Implementation of the LipidSeq panel revealed some limitations that are common across NGS approaches to screening for disease-causing mutations. First, we consistently observed low coverage (<30×) or failed target coverage at the UTR and other noncoding regions, as well as regions rich in guanine-cytosine base content. These regions were often the sites of discordant variant calling during our validation stage analysis. However, these regions are largely noncoding and are therefore of somewhat less interest when searching for possible disease-causing mutations (4). Second, NGS-based approaches do not robustly detect structural and copy number variation, because inversions and translocations tend to occur near repetitive sequences (29). Our current analytical pipeline utilizes a structural variation tool within the CLC Bio Genomics Workbench; however, further assessment of the performance of this tool is required before routine implementation in clinical resequencing. Finally, ethical issues have emerged regarding incidental genomic findings and the extent to which mutation detection results are disclosed to the patient, particularly when potentially disease-causing and clinically actionable mutations are detected but may be unrelated to the immediate patient health issue (30–32). In response to this issue, the American College of Medical Genetics and Genomics (ACMG) identified 56 genes associated with adult-onset diseases for which incidental genomic findings should be disclosed to patients (33). As the only three ACMG genes featured on the LipidSeq panel include the known FH genes LDLR, APOB, and PCSK9, the LipidSeq approach considerably limits patient exposure to incidental genomic findings unrelated to dyslipidemia.

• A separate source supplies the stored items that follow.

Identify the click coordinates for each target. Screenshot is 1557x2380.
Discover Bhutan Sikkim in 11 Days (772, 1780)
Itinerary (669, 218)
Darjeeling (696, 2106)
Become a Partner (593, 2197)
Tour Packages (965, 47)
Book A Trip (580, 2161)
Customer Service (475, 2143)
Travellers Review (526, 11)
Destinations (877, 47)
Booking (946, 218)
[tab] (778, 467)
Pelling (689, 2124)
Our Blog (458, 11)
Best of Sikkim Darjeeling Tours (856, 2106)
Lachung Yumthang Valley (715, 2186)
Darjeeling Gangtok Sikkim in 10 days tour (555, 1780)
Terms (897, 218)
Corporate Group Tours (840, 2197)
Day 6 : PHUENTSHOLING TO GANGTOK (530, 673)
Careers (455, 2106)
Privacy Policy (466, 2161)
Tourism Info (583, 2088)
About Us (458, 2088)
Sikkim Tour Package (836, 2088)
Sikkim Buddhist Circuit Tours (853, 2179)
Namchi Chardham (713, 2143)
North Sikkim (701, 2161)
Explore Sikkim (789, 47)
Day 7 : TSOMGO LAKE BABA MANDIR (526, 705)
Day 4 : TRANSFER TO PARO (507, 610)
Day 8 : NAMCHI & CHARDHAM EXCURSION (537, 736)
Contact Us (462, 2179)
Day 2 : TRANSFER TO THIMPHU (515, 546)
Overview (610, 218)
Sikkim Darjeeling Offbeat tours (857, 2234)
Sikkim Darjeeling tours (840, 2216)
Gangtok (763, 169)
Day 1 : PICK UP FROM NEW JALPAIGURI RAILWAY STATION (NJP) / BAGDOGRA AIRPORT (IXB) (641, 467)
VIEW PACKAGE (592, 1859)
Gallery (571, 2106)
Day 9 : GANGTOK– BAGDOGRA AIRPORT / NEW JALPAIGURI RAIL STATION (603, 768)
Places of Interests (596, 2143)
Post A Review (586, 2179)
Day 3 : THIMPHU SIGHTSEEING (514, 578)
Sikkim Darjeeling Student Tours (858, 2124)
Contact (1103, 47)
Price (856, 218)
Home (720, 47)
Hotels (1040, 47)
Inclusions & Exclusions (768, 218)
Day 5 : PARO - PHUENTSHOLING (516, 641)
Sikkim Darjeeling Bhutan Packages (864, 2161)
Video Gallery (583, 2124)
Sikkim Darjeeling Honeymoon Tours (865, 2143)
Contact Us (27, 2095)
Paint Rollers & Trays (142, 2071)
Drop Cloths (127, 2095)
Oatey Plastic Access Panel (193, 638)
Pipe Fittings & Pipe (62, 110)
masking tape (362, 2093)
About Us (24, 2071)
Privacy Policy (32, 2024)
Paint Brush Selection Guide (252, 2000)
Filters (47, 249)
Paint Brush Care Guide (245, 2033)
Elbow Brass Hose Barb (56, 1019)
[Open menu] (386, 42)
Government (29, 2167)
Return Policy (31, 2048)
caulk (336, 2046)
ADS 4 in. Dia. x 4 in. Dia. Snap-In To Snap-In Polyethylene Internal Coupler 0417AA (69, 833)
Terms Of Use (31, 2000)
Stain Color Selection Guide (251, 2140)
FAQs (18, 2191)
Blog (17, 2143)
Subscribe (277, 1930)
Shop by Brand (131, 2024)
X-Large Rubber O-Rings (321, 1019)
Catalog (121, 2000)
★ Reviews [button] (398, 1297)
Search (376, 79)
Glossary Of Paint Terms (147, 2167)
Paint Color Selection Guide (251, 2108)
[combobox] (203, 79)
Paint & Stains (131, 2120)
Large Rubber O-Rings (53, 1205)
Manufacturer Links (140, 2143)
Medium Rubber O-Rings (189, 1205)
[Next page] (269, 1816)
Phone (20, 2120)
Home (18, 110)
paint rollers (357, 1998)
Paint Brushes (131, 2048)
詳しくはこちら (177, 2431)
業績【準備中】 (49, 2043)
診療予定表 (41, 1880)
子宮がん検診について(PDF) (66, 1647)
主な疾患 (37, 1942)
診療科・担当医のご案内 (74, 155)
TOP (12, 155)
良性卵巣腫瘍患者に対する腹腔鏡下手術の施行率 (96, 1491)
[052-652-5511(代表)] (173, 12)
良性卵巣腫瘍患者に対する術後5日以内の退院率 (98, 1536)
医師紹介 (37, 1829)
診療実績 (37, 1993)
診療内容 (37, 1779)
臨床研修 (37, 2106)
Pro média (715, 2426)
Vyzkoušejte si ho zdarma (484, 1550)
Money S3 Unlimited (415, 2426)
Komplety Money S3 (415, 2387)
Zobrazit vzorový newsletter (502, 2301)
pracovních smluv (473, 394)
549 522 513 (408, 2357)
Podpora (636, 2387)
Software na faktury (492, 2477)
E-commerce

In summary, we report the first comprehensive targeted NGS approach for molecular diagnoses across the spectrum of monogenic dyslipidemias. The panel performs well, with high concordance in samples with known mutations based on Sanger sequencing and a high detection rate of mutations likely to be causative for disease in samples not previously sequenced. Clinical implementation of LipidSeq has the potential to diagnose patients with monogenic dyslipidemias with a high degree of speed and accuracy and at lower cost than either Sanger sequencing or whole exome sequencing. Furthermore, targeted NGS of dyslipidemia-related loci will help to provide a more focused picture of monogenic and polygenic contributors that underlie dyslipidemia, and will not provide unwanted information about incidental pathogenic, clinically actionable variants in nonmetabolic pathways that affect disease risk. A significant limitation continues to center on the interpretation and parsing of detected variants based on clinical utility; however, as comprehensive genomic variation in dyslipidemia patients continues to be documented, we stand to gain greater insight into the spectrum of variants underlying the phenotypic heterogeneity commonly observed within dyslipidemia subtypes.